§ YOUR GOAL: Go through the entries below and copy every line that holds the word "each".

§ THE DATA:
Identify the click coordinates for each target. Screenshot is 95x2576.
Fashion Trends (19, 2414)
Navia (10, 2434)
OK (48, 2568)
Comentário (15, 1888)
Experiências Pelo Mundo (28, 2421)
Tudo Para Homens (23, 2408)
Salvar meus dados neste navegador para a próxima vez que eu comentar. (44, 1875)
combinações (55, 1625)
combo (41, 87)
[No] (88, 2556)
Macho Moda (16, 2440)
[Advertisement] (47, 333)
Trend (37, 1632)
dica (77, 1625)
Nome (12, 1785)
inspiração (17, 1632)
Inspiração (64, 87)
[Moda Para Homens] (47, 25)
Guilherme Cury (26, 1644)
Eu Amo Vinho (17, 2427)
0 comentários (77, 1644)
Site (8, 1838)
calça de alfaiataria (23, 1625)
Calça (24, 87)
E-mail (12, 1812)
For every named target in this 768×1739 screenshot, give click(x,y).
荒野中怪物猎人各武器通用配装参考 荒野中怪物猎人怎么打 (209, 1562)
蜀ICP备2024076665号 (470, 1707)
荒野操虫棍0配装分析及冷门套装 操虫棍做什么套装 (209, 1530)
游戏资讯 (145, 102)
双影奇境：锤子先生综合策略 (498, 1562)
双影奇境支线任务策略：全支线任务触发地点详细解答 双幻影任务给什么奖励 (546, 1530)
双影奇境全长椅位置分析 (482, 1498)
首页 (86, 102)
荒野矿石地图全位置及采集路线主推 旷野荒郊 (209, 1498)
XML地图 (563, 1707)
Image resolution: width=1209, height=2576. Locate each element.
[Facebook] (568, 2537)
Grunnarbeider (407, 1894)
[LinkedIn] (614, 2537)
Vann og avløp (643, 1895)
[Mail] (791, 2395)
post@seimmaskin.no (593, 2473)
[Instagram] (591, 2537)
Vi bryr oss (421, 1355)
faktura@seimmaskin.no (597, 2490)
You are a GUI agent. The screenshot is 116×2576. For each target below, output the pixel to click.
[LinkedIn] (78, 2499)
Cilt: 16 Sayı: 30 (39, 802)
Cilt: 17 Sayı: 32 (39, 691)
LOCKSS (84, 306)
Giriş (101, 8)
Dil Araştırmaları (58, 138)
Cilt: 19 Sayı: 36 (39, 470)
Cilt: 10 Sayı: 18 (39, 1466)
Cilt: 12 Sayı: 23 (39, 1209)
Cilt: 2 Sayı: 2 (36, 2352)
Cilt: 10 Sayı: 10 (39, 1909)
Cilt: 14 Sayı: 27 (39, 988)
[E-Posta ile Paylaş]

§ RESULT OF THIS TASK:
Identify the click coordinates for each target. Screenshot is 95x2576.
Image resolution: width=1209, height=2576. Locate each element.
You are a GUI agent. The screenshot is 116×2576. For each target below, output the pixel to click.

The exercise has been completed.